When I am inserting into an Oracle Table via oci8 from PHP, I do:
utf8_decode($my_sent_value)
And when receiving data from Oracle, printing the variable should just work as so:
echo $my_received_value
However when sending that data over ajax I have had to use:
utf8_encode($my_received_value)
If you really cannot change the character set that oracle will use then how about Base64 encoding your data before storing it in the database. That way, you can accept characters from any character set and store them as ISO-8859-1 (because Base64 will output a subset of the ASCII character set which maps exactly to ISO-8859-1). Base64 encoding will increase the length of the string by, on average, 37%
If your data is only ever going to be displayed as HTML then you might as well store HTML entities as you suggested, but be aware that a single entity can be up to 10 characters per unencoded character e.g. ϑ is ϑ
I had to face this problem : the LatinAmerican special characters are stored as "?" or "¿" in my Oracle database ... I can't change the NLS_CHARACTER_SET because we're not the database owners.

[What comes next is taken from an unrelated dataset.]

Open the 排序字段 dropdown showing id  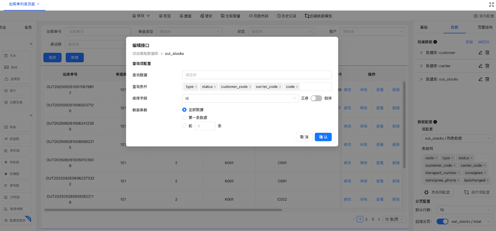pyautogui.click(x=240, y=99)
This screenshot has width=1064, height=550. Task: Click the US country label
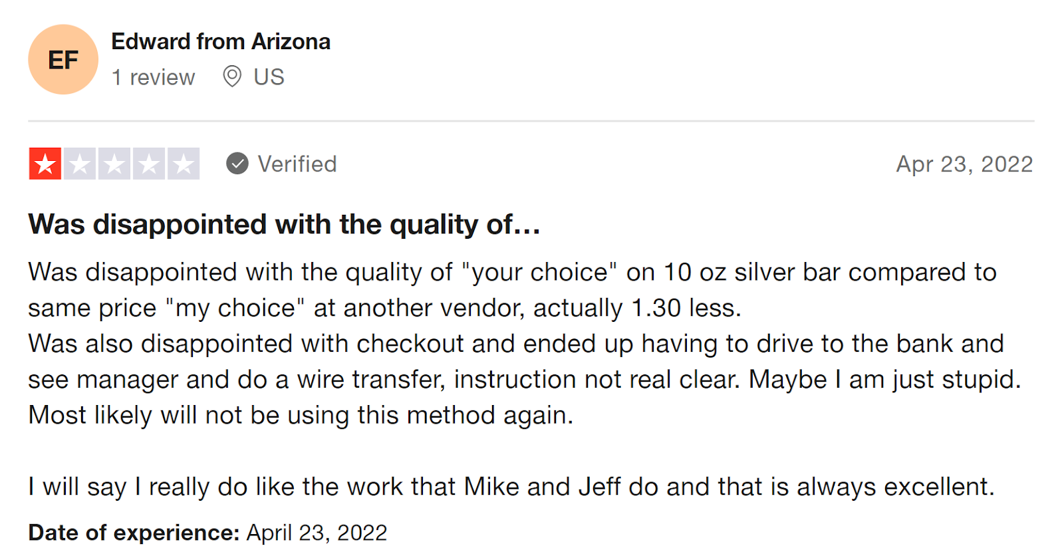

So, I found a workaround :
1) ASP.NET code
Create a function that converts string to hexadecimal characters:
public string ConvertirStringAHex(String input)
{
Encoding encoding = System.Text.Encoding.GetEncoding("ISO-8859-1");
Byte[] stringBytes = encoding.GetBytes(input);
StringBuilder sbBytes = new StringBuilder(stringBytes.Length);
foreach (byte b in stringBytes)
{
sbBytes.AppendFormat("{0:X2}", b);
}
return sbBytes.ToString();
}
2) Apply the function above to the variable you want to encode, like this
myVariableHex = ConvertirStringZHex( myVariable );
In ORACLE, use the following:
PROCEDURE STORE_IN_TABLE( iTEXTO IN VARCHAR2 )
IS
BEGIN
INSERT INTO myTable( SPECIAL_TEXT )
VALUES ( UTL_RAW.CAST_TO_VARCHAR2(HEXTORAW( iTEXTO ));
COMMIT;
END;
Of course, iTEXTO is the Oracle parameter which receives the value of "myVariableHex" from ASP.NET code.
Hope it helps ... if there's something to improve pls don't hesitate to post your comments.
Sources:
http://www.nullskull.com/faq/834/convert-string-to-hex-and-hex-to-string-in-net.aspx
https://forums.oracle.com/thread/44799
If you have different charsets between the server side code (php in this case) and the Oracle database, you should set server side code charset in the Oracle connection, then Oracle made the conversion.
Example: Let's assume:
php charset utf-8 (default).
Oracle charset AMERICAN_AMERICA.WE8ISO8859P1
In the connection to Oracle made by php you should set UTF8 (third parameter).
oci_pconnect("USER", "PASS", "URL"),"UTF8");
Doing this, you write code in utf-8 (not doing any conversion at all) and get utf-8 from the database through this connection.
So you could write something like SELECT * FROM SOME_TABLE WHERE TEXT = 'SOME TEXT LIKE áéíóú Ñ' and also get utf-8 text as a result.
According to the php documentation, by default, Oracle client (oci_pconnect) takes the NLS_LANG environment variable from the Operating system. Some debian based systems has no NLS_LANG enviromental variable, so I think Oracle client use it's own charset (AMERICAN_AMERICA.WE8ISO8859P1) if we don't specify the third parameter.